• **Exercise instructions**
Please retype the listing below exactly, from its opening line through the line where "Given: Expand the 付款与账单 dropdown menu" appears.

*** Records for this task Section Begins ***

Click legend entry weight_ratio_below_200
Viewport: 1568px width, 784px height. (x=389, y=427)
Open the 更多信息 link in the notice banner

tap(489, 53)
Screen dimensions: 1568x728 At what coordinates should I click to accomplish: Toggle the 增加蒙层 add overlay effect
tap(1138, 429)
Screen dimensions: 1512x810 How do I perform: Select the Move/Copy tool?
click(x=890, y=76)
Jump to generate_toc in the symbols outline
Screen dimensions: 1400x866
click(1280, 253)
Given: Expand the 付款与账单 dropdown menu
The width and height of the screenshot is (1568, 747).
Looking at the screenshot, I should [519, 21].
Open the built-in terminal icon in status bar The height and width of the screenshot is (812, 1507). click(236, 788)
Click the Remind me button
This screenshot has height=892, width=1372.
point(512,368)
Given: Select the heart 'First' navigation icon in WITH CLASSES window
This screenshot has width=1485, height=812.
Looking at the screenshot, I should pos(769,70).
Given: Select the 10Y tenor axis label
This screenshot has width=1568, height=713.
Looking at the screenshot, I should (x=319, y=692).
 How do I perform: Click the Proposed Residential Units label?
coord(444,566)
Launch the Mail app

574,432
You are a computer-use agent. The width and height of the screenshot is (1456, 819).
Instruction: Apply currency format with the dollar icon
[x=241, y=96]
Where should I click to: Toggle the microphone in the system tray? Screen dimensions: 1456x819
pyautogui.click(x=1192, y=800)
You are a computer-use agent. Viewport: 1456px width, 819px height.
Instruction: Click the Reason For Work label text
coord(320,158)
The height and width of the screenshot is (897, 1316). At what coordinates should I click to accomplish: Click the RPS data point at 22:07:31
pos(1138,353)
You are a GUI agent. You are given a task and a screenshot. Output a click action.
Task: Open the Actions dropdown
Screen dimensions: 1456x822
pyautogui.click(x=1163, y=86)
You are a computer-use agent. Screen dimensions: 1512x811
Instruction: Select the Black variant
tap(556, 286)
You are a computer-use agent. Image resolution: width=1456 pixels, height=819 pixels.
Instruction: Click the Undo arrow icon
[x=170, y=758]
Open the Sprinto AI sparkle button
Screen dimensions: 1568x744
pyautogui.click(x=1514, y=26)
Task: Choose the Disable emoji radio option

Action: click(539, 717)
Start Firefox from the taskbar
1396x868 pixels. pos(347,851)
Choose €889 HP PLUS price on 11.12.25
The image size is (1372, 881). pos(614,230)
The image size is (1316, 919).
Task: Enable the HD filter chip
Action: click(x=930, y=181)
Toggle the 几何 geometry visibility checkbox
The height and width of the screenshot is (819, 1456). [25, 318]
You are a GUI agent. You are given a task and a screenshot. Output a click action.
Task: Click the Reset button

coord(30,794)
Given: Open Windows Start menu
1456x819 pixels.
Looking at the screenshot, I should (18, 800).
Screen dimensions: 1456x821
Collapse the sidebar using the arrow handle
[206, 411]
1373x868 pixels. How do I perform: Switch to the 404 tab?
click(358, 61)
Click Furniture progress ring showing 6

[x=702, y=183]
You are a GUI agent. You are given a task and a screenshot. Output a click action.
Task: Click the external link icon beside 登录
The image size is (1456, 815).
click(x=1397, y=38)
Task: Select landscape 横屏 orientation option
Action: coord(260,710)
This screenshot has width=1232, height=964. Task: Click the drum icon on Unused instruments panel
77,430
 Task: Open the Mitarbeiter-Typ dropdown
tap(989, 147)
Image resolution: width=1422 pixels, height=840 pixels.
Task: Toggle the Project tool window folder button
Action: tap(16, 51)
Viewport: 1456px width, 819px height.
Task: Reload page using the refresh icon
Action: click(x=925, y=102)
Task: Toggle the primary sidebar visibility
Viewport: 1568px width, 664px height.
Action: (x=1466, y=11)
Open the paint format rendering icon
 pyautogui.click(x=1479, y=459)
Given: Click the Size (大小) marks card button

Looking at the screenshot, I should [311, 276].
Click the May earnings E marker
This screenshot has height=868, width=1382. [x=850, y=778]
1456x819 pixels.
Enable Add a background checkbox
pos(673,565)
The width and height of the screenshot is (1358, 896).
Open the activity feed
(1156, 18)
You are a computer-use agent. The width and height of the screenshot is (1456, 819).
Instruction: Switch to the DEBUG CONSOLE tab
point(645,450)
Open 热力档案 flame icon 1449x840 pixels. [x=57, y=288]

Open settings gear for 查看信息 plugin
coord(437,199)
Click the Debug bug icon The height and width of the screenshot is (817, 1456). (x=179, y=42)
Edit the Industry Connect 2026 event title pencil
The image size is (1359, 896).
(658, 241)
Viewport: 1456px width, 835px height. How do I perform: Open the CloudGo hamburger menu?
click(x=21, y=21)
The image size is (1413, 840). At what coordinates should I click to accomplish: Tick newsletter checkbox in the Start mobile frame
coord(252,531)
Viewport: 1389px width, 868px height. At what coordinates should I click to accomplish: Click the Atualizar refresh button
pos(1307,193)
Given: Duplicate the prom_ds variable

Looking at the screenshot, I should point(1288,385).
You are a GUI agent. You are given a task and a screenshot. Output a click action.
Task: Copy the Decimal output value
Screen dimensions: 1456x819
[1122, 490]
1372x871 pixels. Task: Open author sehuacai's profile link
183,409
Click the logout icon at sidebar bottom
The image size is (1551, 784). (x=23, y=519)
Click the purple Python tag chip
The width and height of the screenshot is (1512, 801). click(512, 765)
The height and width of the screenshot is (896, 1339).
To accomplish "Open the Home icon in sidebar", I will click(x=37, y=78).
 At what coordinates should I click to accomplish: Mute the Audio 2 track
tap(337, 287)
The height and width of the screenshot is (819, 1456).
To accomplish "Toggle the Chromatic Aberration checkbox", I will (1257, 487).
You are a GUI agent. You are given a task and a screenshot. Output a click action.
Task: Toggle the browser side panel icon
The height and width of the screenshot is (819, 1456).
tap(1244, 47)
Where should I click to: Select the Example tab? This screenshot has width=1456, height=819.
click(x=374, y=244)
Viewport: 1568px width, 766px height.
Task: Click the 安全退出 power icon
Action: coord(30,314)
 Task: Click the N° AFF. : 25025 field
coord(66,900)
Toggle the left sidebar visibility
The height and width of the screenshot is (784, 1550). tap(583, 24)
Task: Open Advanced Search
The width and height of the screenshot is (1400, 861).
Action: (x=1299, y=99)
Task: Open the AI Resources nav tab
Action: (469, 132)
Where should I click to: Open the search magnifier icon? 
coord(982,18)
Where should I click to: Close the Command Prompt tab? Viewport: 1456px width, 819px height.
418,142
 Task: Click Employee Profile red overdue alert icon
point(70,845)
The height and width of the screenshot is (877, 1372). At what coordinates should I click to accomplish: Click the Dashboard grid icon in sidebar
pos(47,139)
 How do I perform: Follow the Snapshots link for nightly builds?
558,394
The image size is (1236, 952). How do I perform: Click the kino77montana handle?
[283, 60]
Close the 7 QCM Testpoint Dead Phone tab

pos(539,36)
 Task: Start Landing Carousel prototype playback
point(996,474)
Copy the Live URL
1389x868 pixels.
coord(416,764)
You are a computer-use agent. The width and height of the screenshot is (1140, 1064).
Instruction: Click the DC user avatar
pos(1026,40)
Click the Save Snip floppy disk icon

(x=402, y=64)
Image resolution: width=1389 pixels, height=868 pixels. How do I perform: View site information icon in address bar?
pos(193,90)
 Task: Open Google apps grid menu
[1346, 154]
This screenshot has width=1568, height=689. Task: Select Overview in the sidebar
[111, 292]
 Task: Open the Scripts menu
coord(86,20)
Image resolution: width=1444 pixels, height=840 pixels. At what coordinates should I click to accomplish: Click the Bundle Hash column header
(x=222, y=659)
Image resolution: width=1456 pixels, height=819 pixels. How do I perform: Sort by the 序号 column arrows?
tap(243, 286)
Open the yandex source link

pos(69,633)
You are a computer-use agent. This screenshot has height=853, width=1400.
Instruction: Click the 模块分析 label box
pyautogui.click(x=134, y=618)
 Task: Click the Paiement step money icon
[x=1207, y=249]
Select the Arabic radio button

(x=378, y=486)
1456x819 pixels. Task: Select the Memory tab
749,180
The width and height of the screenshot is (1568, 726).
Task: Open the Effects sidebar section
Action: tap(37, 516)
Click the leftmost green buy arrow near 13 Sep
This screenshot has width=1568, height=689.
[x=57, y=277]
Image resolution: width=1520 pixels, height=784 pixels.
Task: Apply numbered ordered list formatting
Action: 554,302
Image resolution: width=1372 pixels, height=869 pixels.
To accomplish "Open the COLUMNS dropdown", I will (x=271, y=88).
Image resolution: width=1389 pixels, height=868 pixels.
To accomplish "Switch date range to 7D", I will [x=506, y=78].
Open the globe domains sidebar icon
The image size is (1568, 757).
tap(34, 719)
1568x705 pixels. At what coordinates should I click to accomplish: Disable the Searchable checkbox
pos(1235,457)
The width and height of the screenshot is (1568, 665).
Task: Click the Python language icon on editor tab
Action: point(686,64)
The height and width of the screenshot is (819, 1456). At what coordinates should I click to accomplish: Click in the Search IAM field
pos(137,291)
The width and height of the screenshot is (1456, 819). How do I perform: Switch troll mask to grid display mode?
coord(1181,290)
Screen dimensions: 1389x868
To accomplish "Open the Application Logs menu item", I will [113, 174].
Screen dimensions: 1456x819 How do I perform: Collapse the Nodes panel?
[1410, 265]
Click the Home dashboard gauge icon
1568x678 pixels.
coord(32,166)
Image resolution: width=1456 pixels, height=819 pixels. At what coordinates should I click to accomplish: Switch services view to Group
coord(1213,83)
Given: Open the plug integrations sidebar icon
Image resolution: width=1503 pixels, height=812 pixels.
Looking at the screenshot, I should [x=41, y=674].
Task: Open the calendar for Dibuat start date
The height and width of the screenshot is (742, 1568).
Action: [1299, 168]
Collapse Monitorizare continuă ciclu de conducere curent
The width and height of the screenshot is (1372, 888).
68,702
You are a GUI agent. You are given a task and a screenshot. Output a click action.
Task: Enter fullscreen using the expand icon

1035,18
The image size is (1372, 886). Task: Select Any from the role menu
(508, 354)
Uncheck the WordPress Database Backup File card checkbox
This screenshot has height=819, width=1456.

*** Records for this task Section Ends ***

• **Solution to the exercise**
Click legend entry weight_ratio_below_200
Viewport: 1568px width, 784px height. (x=389, y=427)
Open the 更多信息 link in the notice banner

tap(489, 53)
Screen dimensions: 1568x728 At what coordinates should I click to accomplish: Toggle the 增加蒙层 add overlay effect
tap(1138, 429)
Screen dimensions: 1512x810 How do I perform: Select the Move/Copy tool?
click(x=890, y=76)
Jump to generate_toc in the symbols outline
Screen dimensions: 1400x866
click(1280, 253)
Given: Expand the 付款与账单 dropdown menu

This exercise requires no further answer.